Sep 30 2008
worst…day…ever
Yesterday it appeared that a $700 billion bailout plan for lending institutions had been hammered out. Today, the bill fell 13 votes shy in the house, leading to a historic 778 point drop in the Dow.
It was the largest single-day drop in the dow. Ever.
Again, I’m no political junkie, but from what I’m hearing the bill’s demise was due in large part to partisan infighting within the house. Who knows really, but it seems clear that this was a bill that a lot of reps didn’t want to touch either way. Several democrats waited until the bill was dead in the water before voting.
Now, I’m not sure financial institutions should be given an opportunity to sell bad mortgages, at least near anything close to pre-collapse prices. Why should they be given a pass for writing bad loans?
But I suppose the other side of the argument is that if these institutions are allowed to fail, then you get the domino effect where lending stops and the economy grinds to a halt. Even banks that aren’t failing will put lending activities on a short leash, which would drive down home prices even lower.
But….why should taxpayers be saddled with more debt. I mean, individuals can be expected to be greedy douchebags.
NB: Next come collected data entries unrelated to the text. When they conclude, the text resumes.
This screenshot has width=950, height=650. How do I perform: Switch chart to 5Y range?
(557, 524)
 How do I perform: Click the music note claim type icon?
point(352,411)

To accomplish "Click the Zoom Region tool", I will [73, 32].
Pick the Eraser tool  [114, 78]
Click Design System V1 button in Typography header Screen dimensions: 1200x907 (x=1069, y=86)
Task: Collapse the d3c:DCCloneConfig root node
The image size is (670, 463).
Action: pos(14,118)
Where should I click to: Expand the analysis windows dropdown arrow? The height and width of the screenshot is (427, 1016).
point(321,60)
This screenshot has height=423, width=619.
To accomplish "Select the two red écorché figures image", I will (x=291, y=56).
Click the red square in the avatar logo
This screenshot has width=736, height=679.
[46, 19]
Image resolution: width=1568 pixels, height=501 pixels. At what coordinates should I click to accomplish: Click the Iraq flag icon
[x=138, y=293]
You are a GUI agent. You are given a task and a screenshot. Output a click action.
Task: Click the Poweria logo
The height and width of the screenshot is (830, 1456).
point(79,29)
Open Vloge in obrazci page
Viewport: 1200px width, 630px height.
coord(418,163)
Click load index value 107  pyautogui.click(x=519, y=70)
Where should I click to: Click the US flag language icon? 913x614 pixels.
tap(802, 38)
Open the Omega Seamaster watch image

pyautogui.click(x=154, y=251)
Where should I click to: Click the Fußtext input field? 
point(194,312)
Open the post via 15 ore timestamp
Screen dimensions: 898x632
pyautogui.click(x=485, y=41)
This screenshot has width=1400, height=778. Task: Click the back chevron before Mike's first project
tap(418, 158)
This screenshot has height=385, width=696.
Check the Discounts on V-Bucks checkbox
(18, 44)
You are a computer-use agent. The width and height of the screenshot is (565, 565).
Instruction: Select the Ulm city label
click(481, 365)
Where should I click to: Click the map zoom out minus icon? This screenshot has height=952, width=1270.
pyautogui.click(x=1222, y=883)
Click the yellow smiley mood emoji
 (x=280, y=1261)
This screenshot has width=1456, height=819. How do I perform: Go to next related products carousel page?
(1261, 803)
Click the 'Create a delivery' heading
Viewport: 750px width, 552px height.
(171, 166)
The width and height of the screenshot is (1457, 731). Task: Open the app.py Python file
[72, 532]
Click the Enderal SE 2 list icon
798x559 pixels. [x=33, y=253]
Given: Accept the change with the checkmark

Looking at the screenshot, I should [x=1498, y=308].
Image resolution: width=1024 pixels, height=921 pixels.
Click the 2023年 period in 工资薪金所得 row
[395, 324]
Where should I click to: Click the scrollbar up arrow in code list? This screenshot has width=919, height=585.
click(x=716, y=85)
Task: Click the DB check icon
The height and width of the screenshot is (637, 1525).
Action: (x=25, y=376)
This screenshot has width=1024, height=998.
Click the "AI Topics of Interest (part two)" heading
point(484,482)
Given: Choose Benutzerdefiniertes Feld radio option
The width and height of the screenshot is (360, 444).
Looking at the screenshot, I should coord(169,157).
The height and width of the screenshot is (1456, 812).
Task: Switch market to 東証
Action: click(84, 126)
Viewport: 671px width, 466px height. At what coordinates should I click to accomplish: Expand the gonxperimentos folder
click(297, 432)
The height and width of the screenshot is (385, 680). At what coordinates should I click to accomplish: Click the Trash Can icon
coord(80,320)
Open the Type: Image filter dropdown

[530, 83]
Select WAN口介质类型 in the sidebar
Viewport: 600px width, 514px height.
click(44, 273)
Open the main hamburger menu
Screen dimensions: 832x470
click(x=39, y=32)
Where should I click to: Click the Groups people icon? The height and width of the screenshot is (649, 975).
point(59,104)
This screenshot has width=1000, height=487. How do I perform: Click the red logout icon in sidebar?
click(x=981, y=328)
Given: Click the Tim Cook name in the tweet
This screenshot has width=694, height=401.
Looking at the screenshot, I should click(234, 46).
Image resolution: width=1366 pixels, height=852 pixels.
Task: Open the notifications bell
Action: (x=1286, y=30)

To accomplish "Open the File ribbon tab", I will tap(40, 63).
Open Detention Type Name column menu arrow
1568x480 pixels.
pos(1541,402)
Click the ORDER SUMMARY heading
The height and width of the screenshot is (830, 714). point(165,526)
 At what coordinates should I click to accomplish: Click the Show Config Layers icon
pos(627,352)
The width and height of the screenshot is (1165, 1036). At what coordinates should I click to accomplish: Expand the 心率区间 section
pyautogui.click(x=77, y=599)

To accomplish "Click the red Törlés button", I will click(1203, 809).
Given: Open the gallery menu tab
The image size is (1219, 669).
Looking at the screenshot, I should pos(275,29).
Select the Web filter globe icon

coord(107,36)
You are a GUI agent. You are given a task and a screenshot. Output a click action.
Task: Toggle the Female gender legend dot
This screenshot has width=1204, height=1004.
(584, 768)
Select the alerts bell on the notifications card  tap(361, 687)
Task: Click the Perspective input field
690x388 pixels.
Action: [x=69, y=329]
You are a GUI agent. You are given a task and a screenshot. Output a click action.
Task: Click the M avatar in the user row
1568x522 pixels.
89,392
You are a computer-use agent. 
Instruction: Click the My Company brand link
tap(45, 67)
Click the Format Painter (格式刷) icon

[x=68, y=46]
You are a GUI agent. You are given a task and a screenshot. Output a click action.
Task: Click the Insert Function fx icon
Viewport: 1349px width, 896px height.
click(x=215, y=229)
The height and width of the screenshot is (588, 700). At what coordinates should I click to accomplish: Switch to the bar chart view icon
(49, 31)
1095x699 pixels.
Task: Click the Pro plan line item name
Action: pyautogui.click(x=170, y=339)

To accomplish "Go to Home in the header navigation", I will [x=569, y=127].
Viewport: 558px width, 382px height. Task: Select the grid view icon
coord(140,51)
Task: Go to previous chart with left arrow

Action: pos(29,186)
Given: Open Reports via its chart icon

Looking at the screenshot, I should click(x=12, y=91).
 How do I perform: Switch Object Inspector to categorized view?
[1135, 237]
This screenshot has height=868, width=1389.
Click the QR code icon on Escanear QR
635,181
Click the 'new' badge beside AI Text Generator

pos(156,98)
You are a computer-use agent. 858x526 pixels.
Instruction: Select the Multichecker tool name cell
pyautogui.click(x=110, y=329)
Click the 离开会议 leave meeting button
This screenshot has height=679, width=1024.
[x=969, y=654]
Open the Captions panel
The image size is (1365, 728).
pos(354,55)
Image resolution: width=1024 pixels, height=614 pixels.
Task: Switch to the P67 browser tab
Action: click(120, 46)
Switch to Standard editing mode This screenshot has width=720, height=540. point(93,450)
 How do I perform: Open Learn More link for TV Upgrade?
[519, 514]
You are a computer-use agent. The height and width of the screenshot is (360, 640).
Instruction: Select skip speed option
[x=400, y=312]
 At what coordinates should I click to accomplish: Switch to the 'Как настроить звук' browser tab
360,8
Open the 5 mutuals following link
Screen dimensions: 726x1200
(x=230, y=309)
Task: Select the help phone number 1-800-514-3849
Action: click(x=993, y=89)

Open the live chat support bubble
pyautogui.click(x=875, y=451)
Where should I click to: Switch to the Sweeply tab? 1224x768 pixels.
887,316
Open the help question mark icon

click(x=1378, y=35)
But financial institutions are the ones who should have the wherewithal to say ‘no.’
As for partisan politics, maybe I’m naive, but I don’t see how this is a Bush issue. I mean, it seems like a lot of this crisis was due to non-partisan American greed. I can see how a vote today may shape elections in November, but a 778 drop in the dow won’t help an incumbent’s chances either.
I just hate the thought of a bailout while individuals are still forced to deal with these mortgages. I mean, will that really help in the long run? Sure, banks may not fail but foreclosures will keep home prices low…and then we’ll be back where we started. People can’t pay their mortgages because they paid waaaaay too much for their homes and can’t get out. Not even a trillion dollar bailout will be able to buoy housing prices so overstrapped individuals can get out clean.
And a lot of analysts make the jump from lower mortgage lending to lower lending in general. I don’t see that at all. At the end of the day, banks will have to lend. Sure, maybe housing prices are down but there will still be lots of qualified people that are able to pick up a second home at dirt cheap prices. And if banks don’t want to lend to homeowners they will certainly want to lend to businesses…I mean, if a bank doesn’t lend they don’t make any money. The thought that a collapse in housing lending will lead to an overall collapse in lending doesn’t make sense to me.
Oh well, at least Favre threw 6 TDs this weekend. Eat that bitches, I had both Favre and Coles.